# [Data section]
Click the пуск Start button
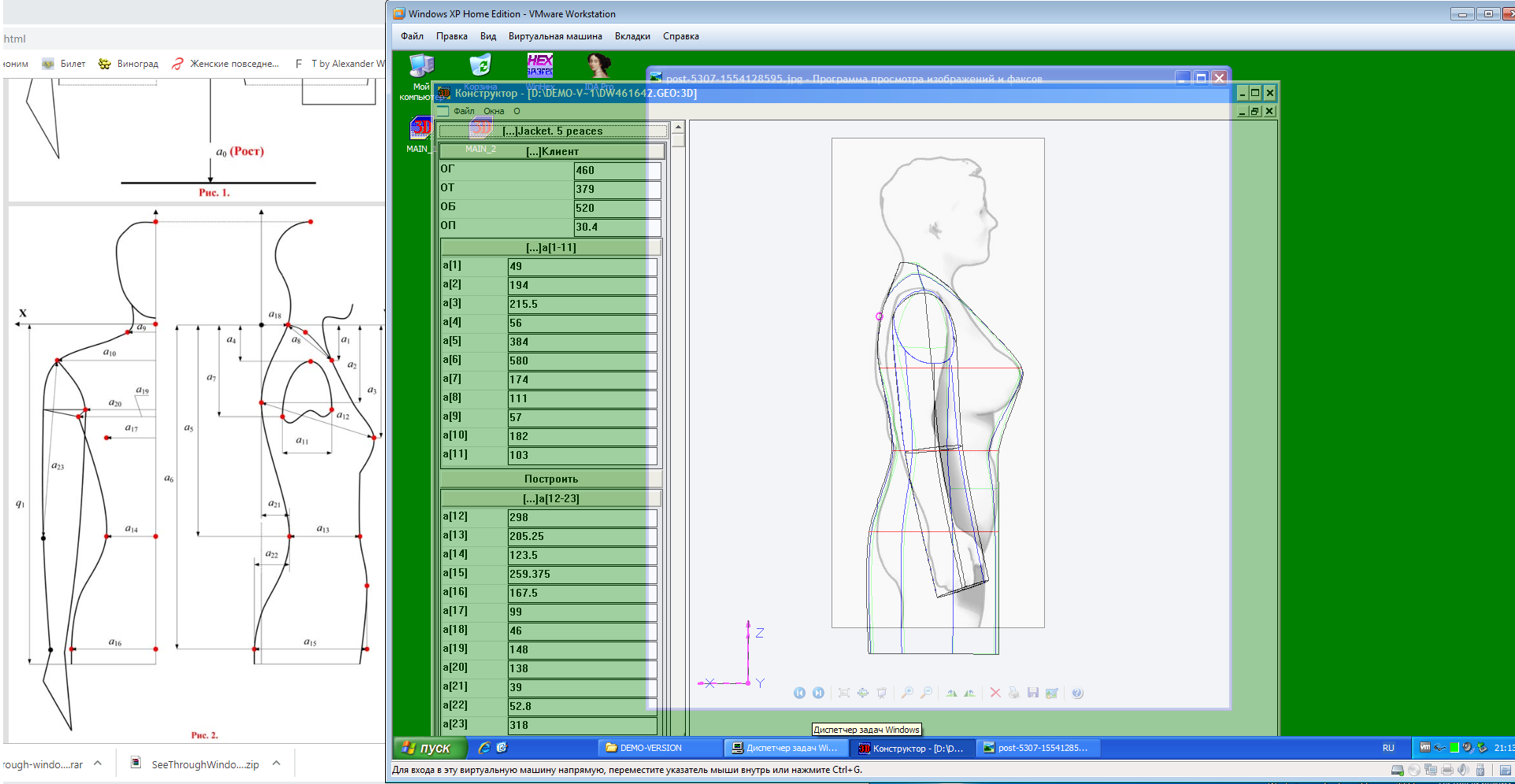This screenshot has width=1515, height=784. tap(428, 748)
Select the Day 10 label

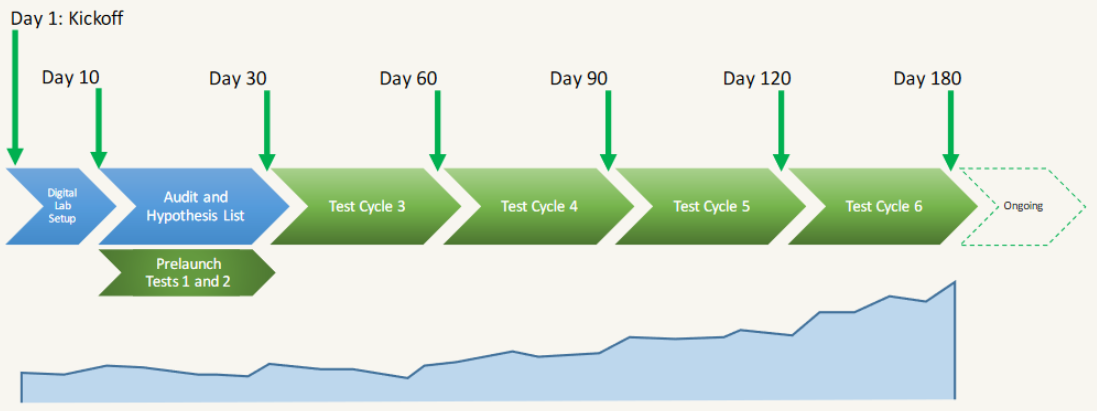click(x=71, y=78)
* * *
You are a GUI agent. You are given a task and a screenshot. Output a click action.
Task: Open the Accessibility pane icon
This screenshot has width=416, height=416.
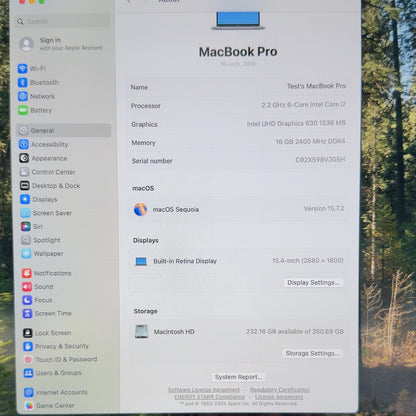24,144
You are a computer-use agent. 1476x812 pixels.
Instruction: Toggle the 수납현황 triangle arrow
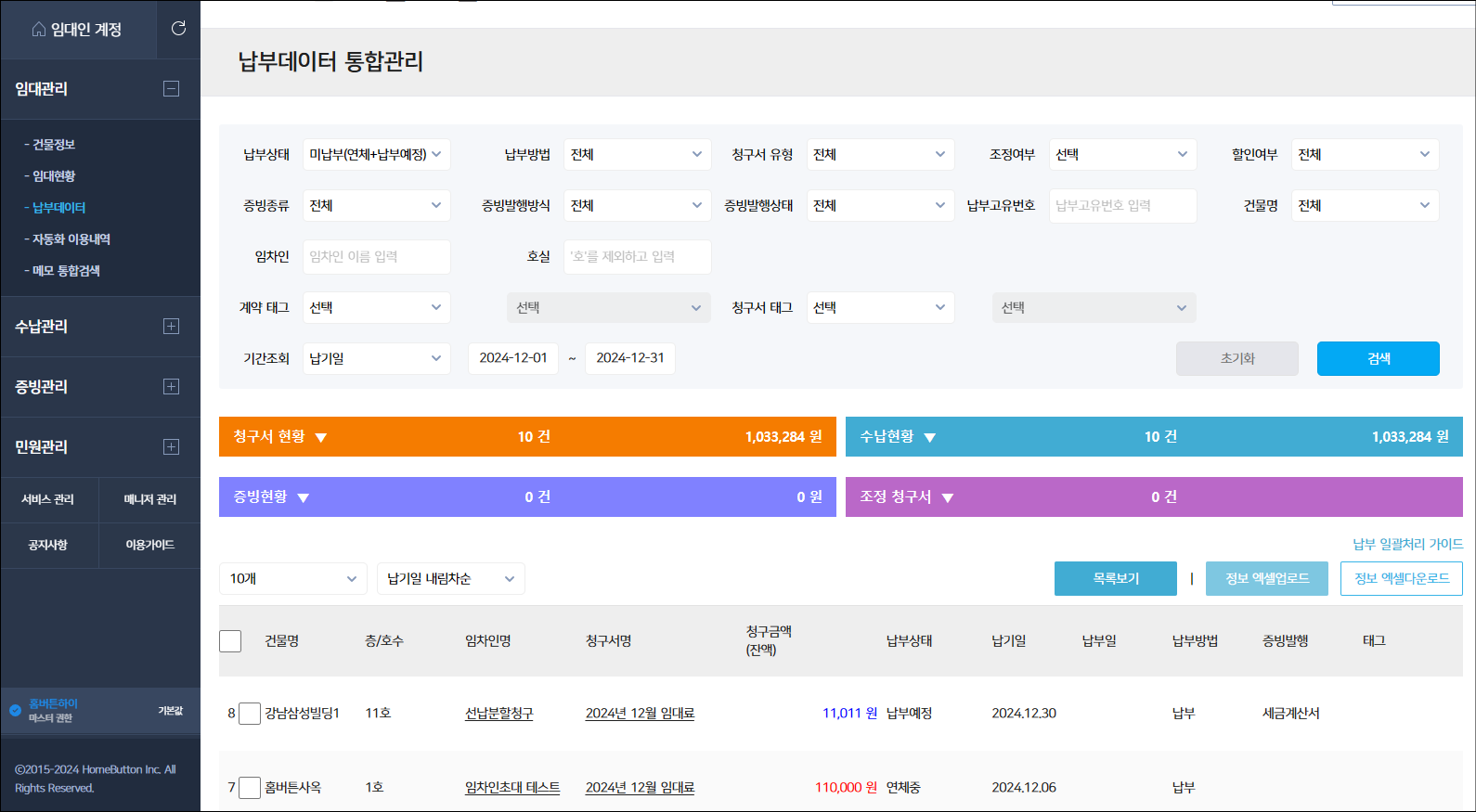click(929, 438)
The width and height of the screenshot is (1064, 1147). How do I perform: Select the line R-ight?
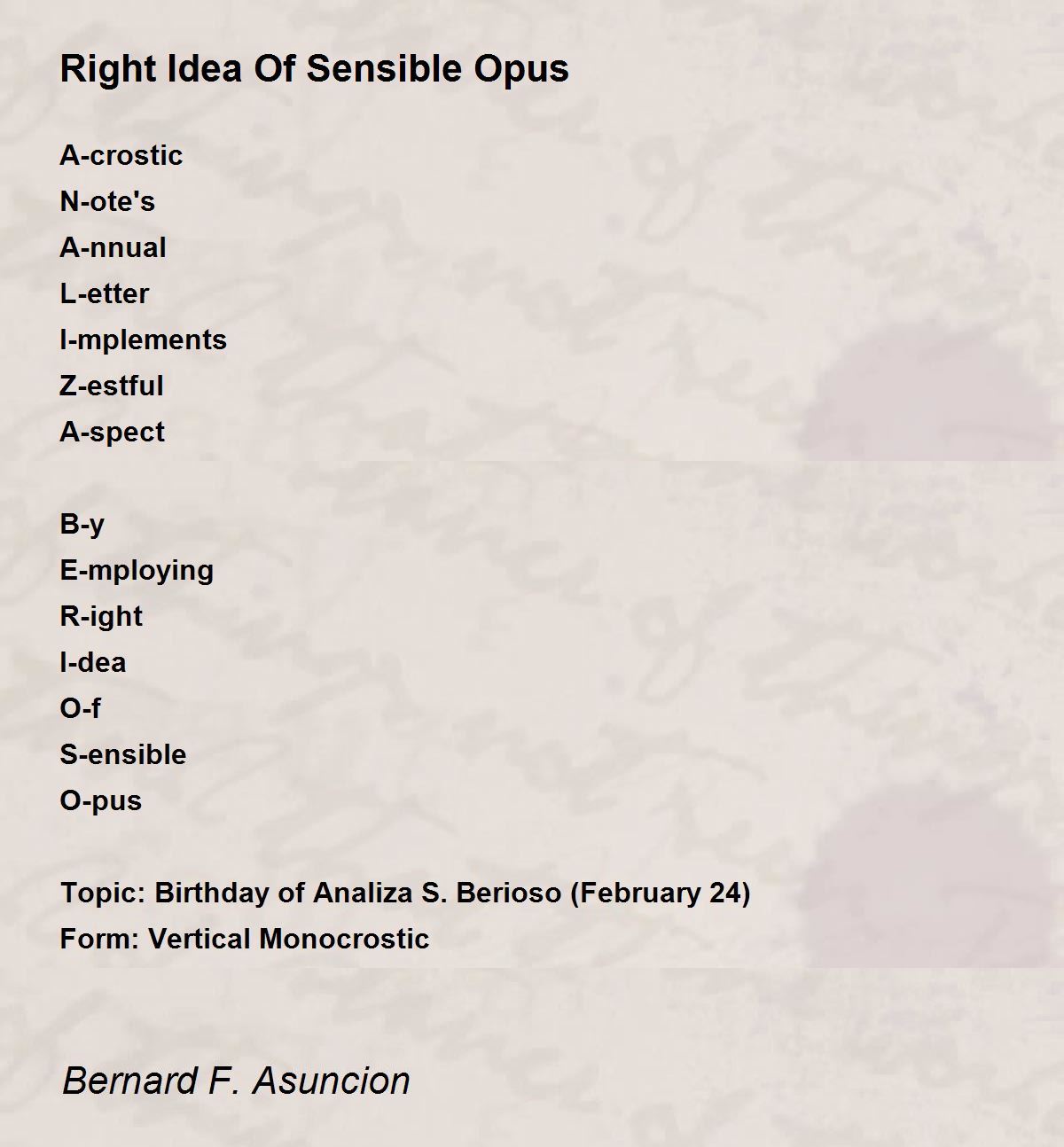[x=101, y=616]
--
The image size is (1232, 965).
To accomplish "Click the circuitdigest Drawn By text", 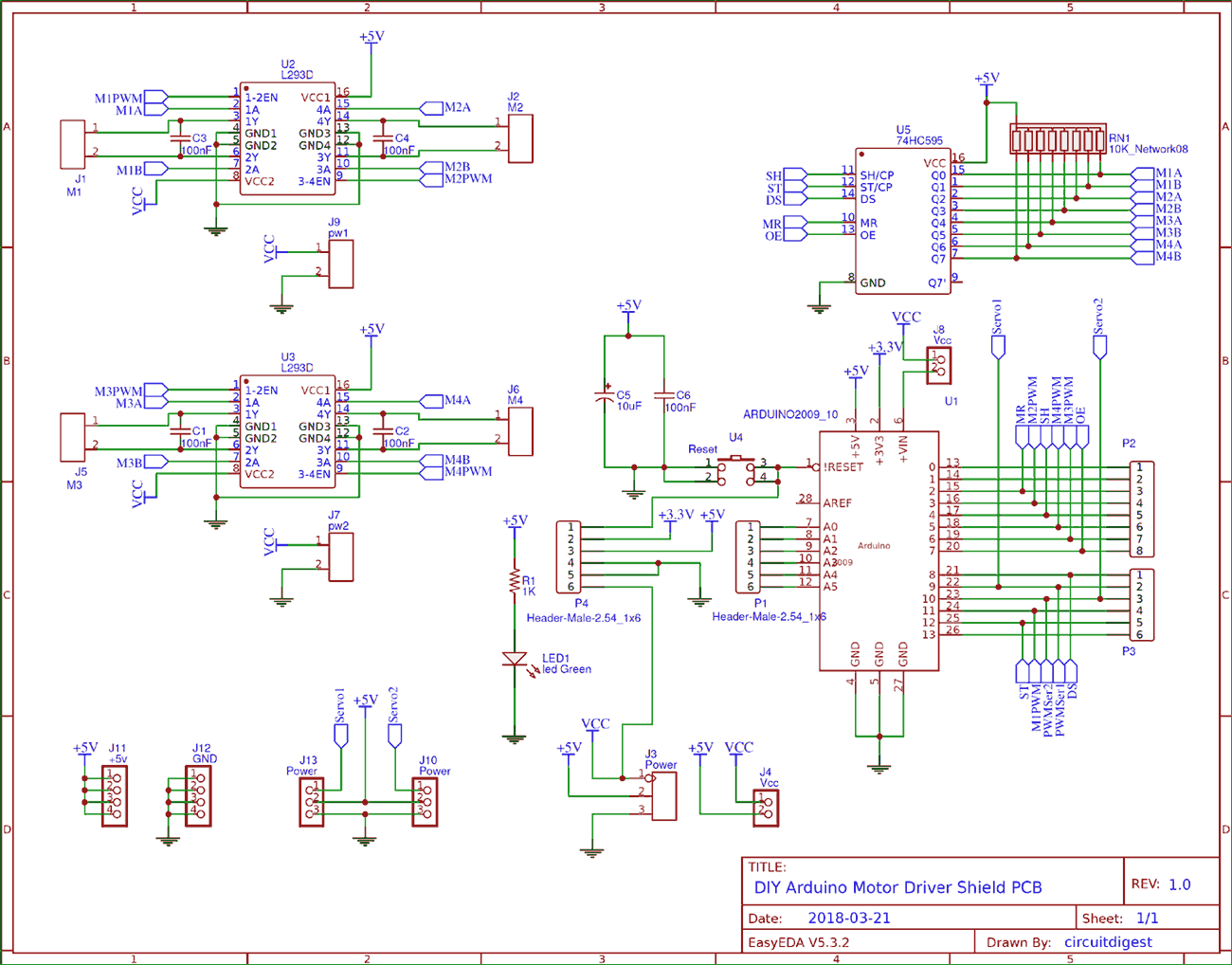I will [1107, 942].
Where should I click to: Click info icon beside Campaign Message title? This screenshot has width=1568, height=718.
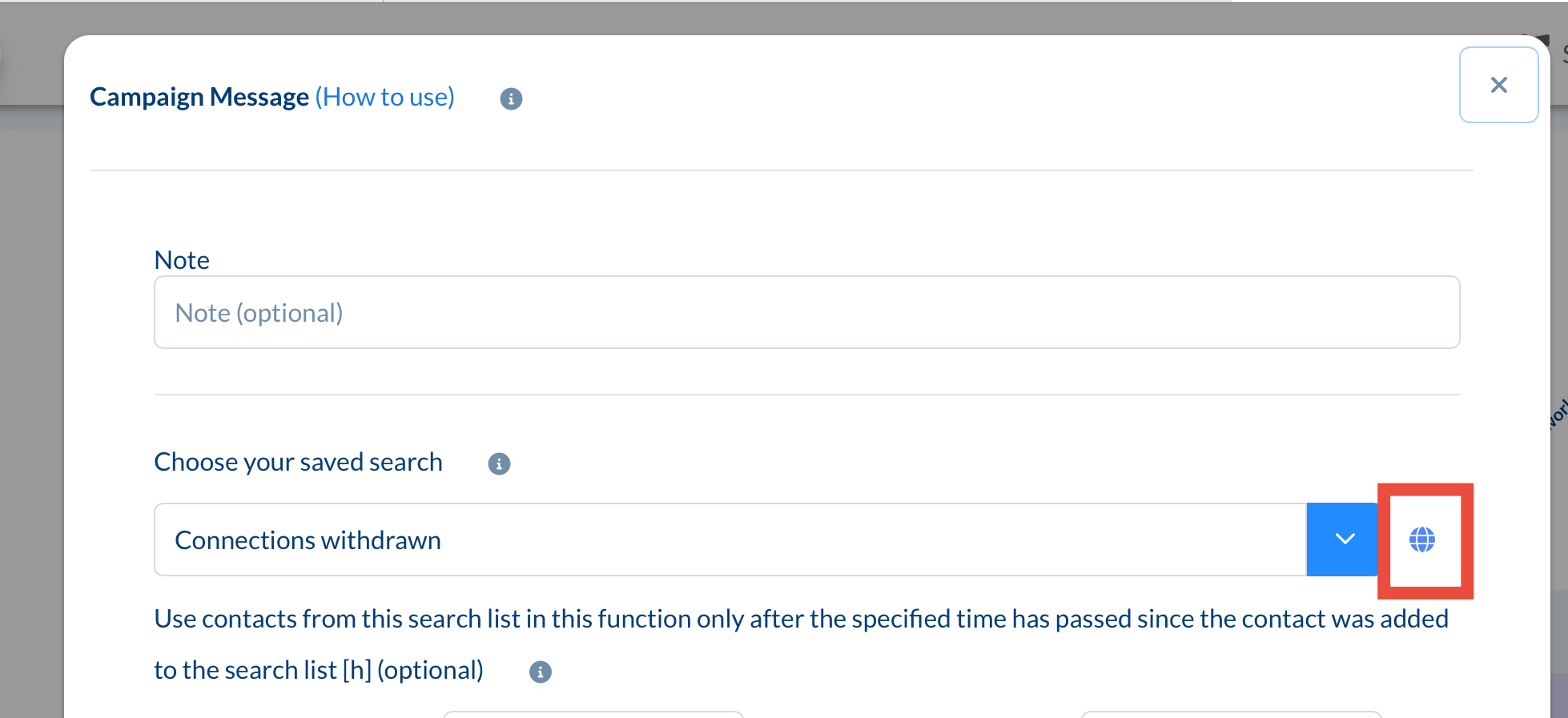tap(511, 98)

# [Work to complete]
Only the lines above that include the word "agent" belong in the answer; copy each one.

# [Result]
You are a GUI agent. You are given a task and a screenshot. Output a click action.
You are a computer-use agent. 1476x812 pixels.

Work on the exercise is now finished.